▶ _Work item_
Restate word for word the section of the entries that opens at the line containing "The image size is (995, 746)." and closes at the line containing "Task: Open the Adaptability (feedback) page", both lines kept, pictures dropped.

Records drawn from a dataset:
--------------------

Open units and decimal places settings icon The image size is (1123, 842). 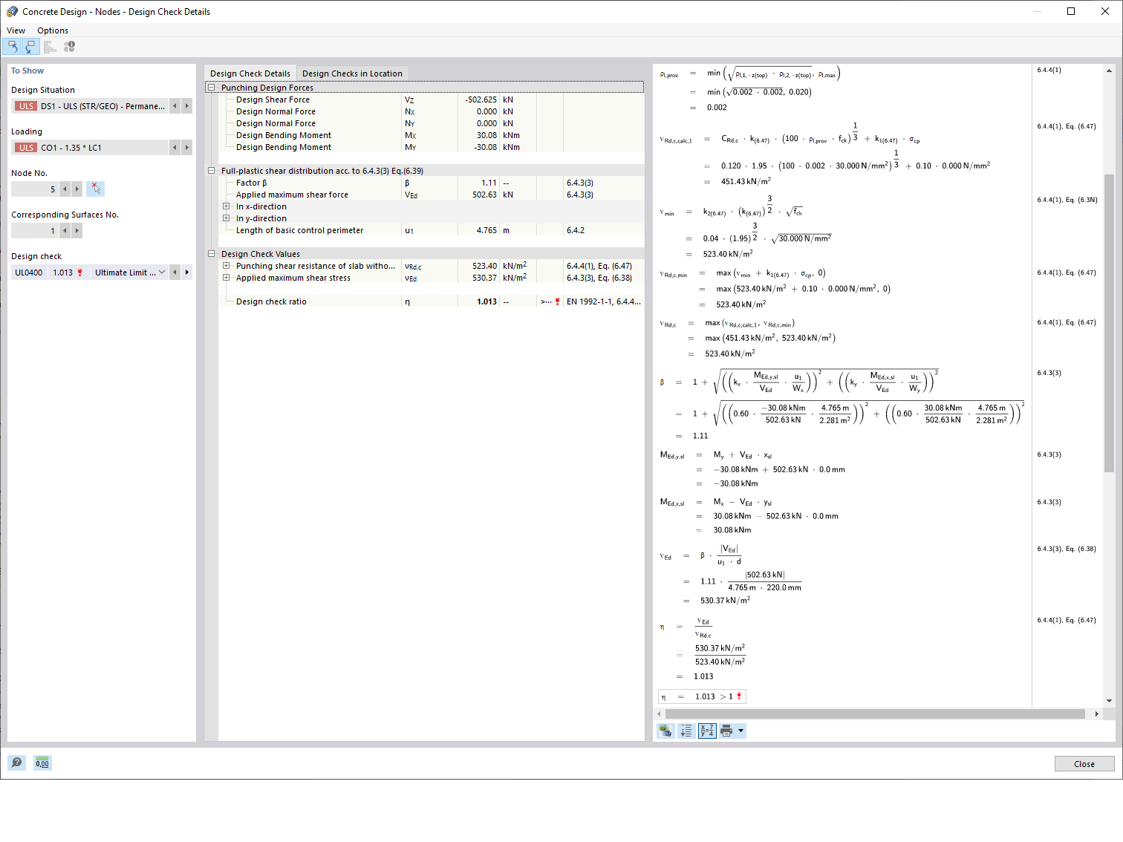tap(42, 763)
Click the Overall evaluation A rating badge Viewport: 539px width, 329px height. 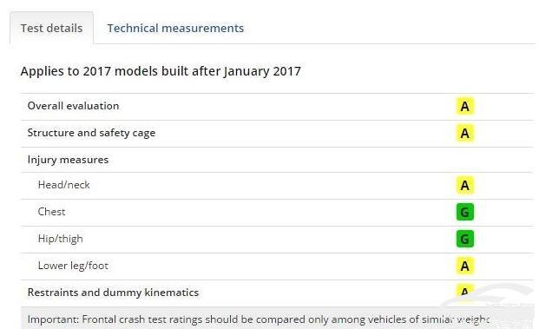(x=464, y=106)
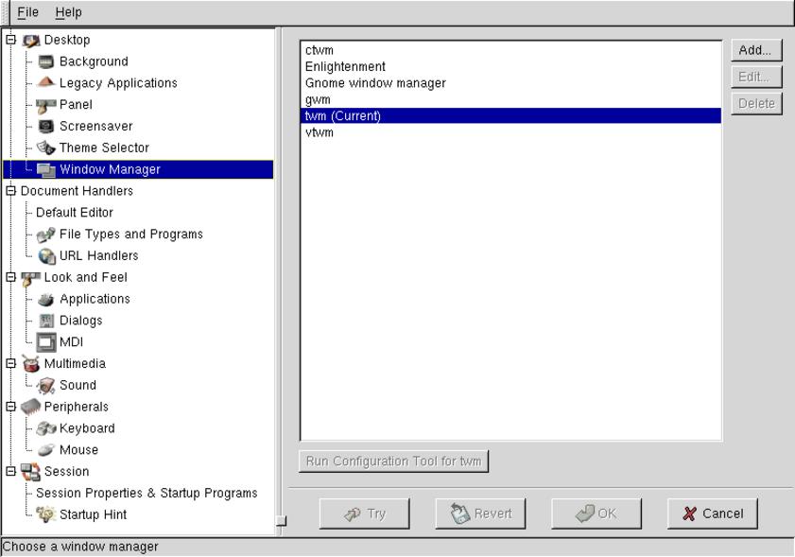Image resolution: width=795 pixels, height=557 pixels.
Task: Collapse the Look and Feel branch
Action: [x=11, y=277]
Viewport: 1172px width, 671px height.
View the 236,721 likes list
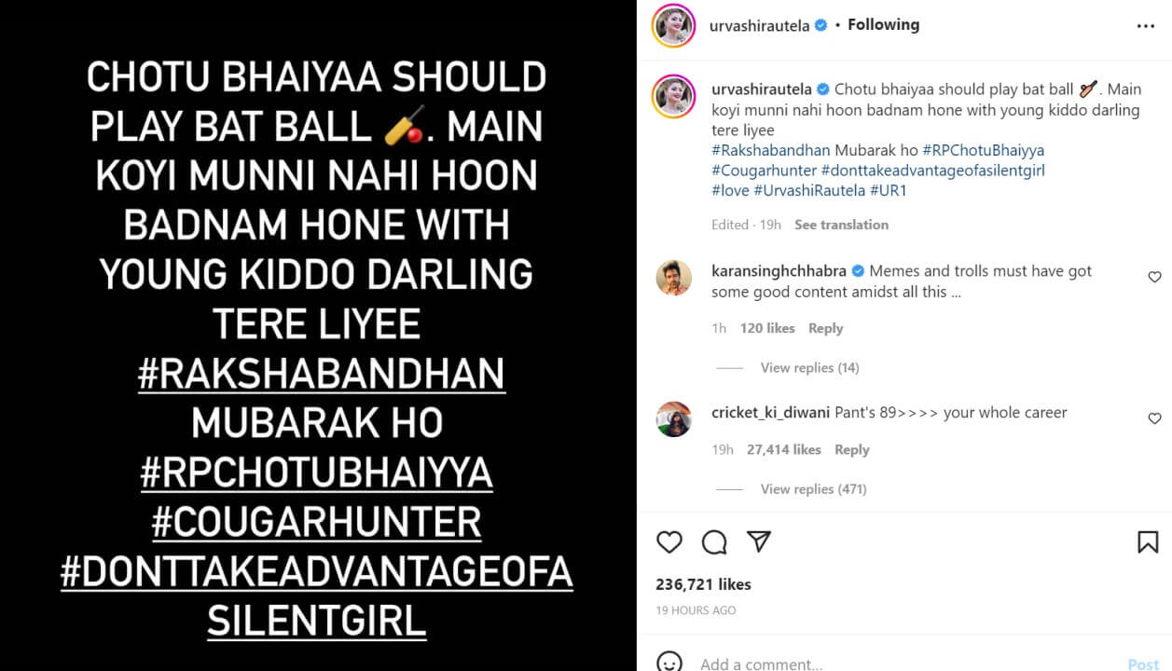pos(703,584)
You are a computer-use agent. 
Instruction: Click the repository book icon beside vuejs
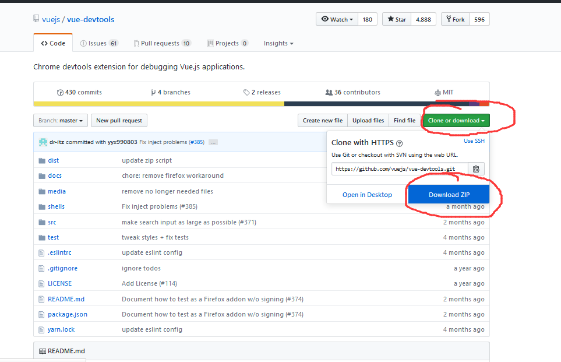click(36, 19)
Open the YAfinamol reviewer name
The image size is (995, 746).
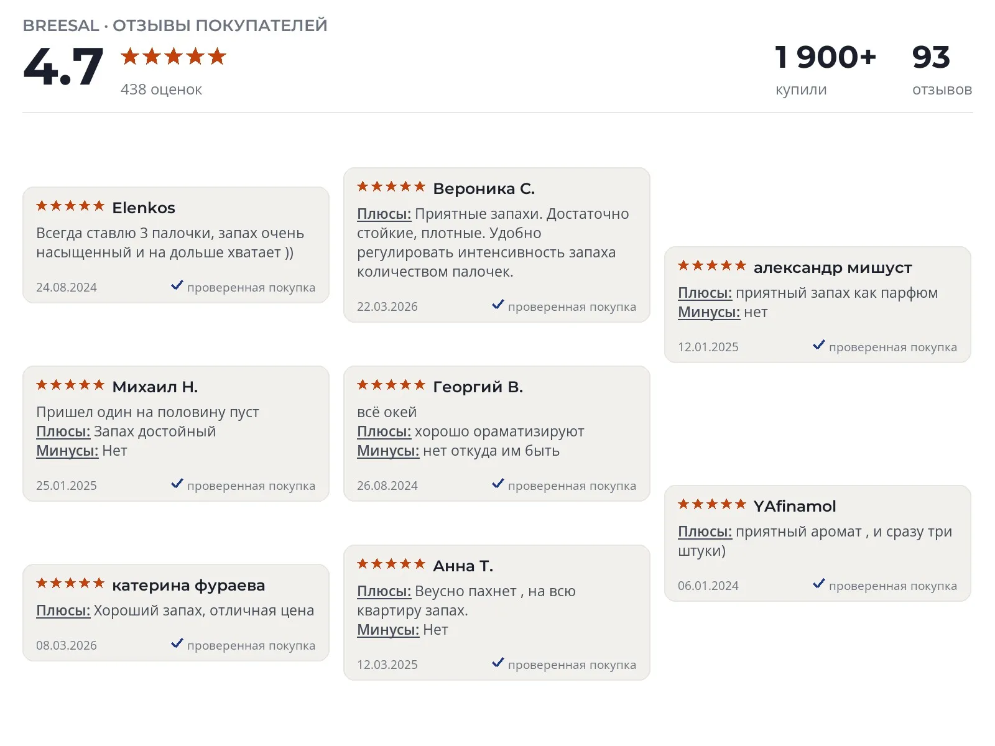795,506
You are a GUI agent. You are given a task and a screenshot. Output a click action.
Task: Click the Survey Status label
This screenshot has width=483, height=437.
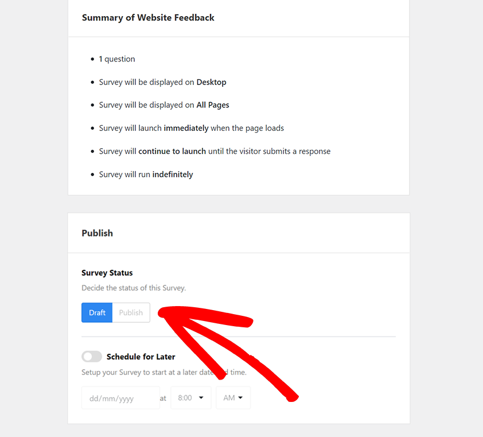point(107,273)
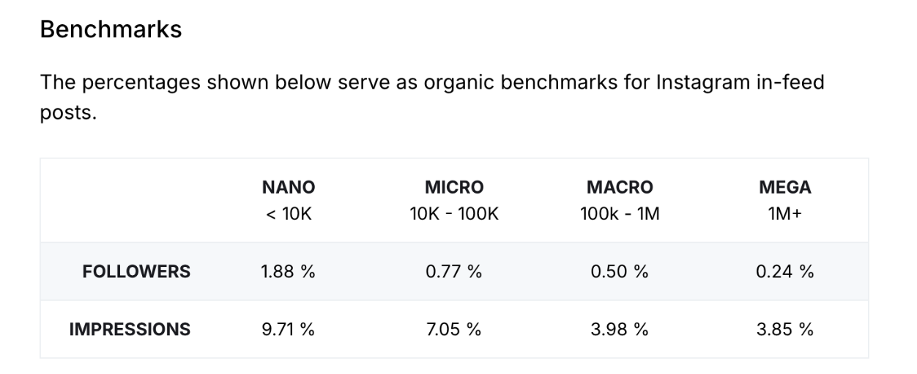Click the 9.71 % NANO impressions cell
Screen dimensions: 917x374
click(x=289, y=329)
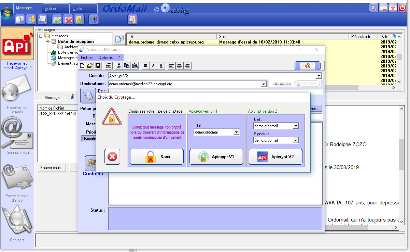
Task: Expand the Apicrypt version 2 Signature dropdown
Action: [x=296, y=140]
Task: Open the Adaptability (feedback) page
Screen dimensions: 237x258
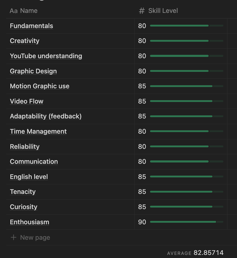Action: click(x=46, y=116)
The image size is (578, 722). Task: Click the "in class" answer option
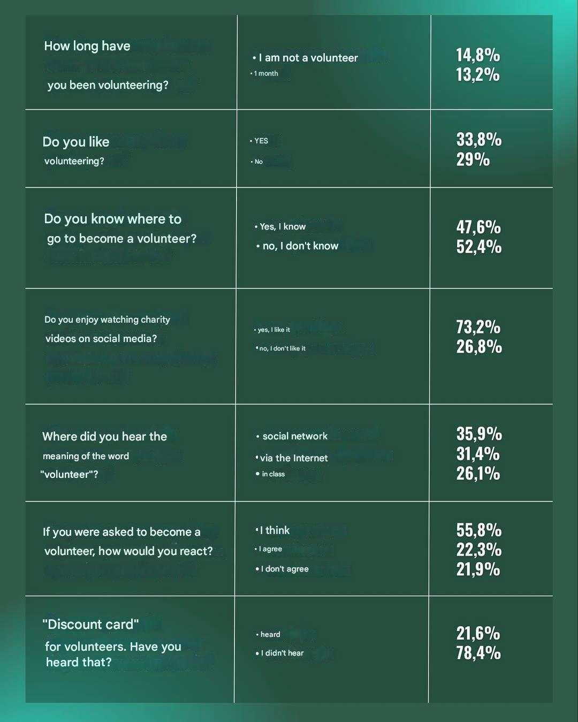pos(273,474)
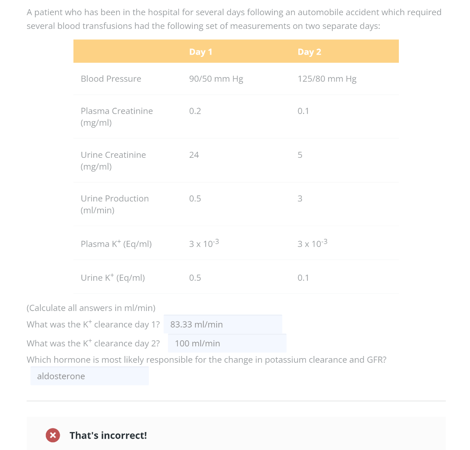Click the Calculate all answers in ml/min note

tap(91, 308)
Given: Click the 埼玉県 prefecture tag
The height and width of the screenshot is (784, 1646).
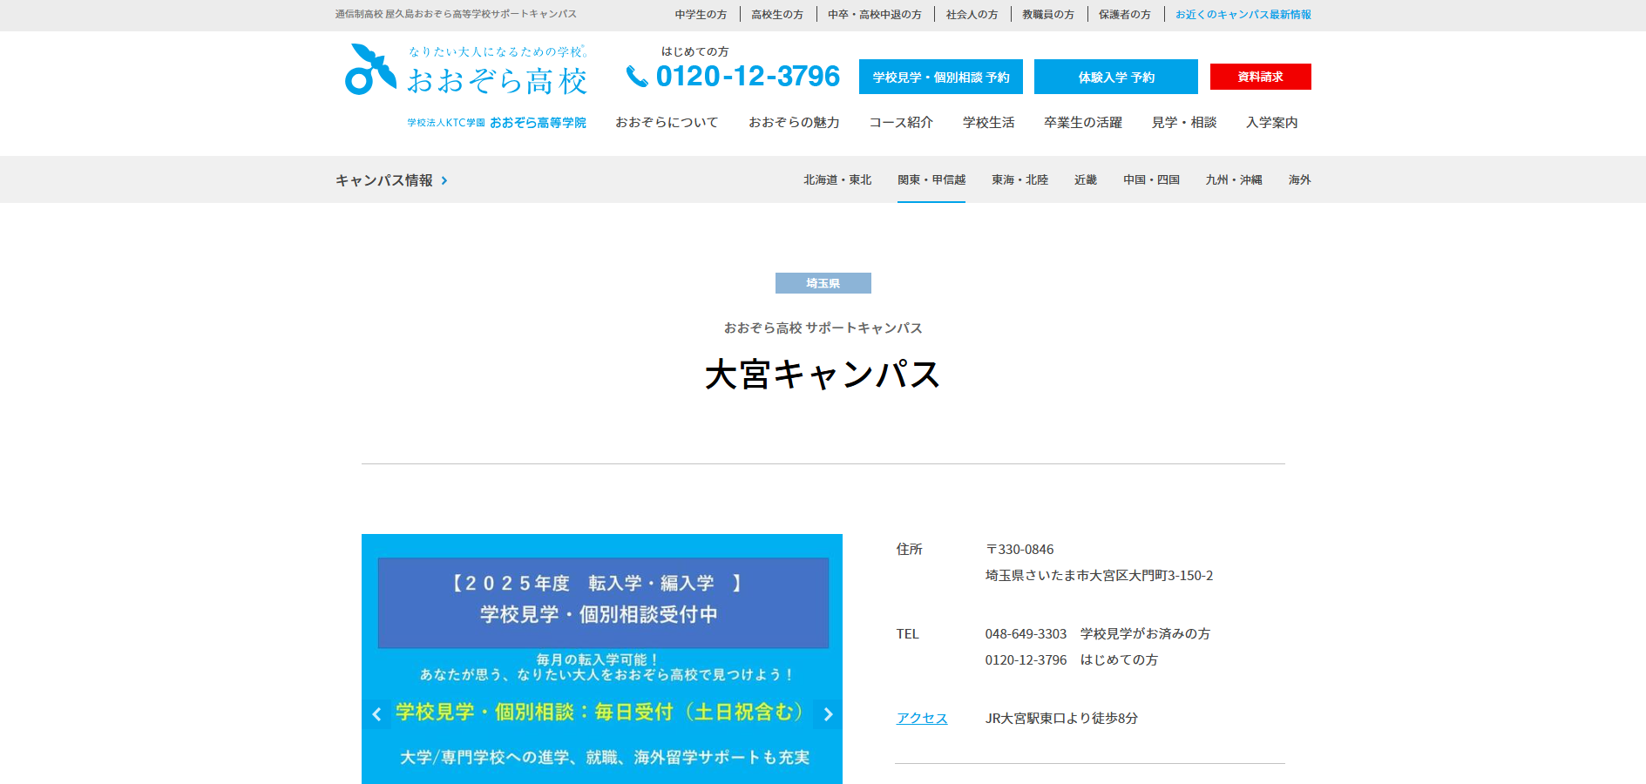Looking at the screenshot, I should point(823,283).
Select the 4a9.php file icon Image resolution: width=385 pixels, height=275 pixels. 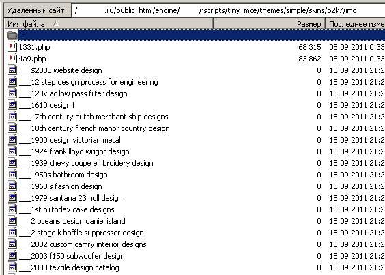coord(12,59)
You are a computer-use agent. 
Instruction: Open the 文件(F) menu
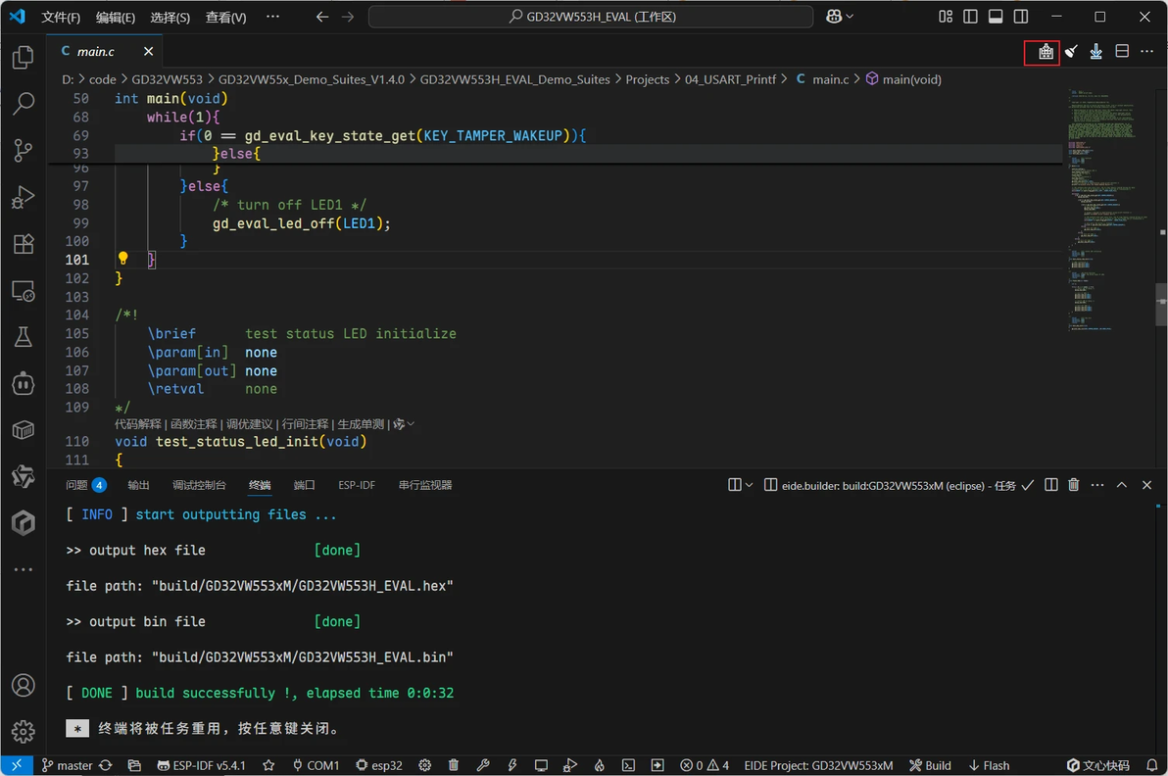pos(61,17)
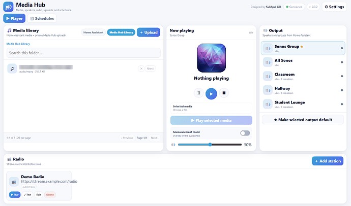351x206 pixels.
Task: Stop playback with the square stop icon
Action: click(x=224, y=93)
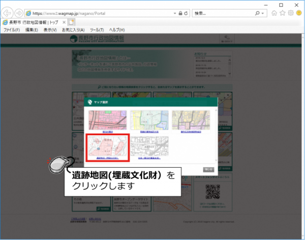Open the お気に入り(A) menu

point(75,30)
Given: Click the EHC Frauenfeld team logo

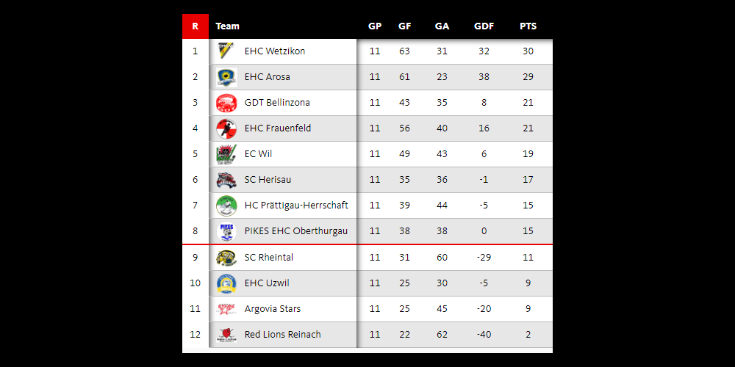Looking at the screenshot, I should coord(226,128).
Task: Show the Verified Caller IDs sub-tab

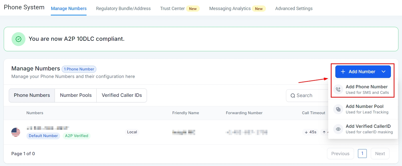Action: (122, 95)
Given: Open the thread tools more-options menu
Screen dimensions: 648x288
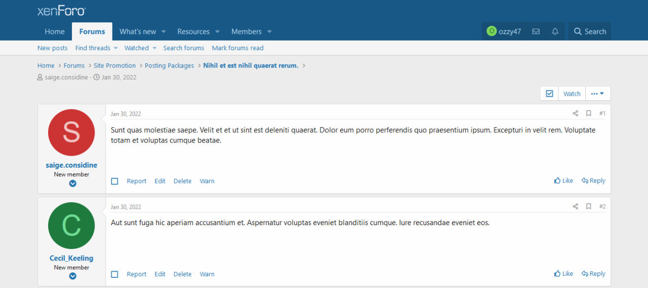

--------------------

▶ _Result of this task_
The image size is (995, 746).
795,506
You are a GUI agent. You are given a task and a screenshot. Output a click action.
Task: Click the Survey Status label
This screenshot has width=483, height=437.
point(107,273)
Click the 9.71 % NANO impressions cell
Screen dimensions: 917x374
click(x=289, y=329)
Task: Expand the Apicrypt version 2 Signature dropdown
Action: [x=296, y=140]
Task: Open the Adaptability (feedback) page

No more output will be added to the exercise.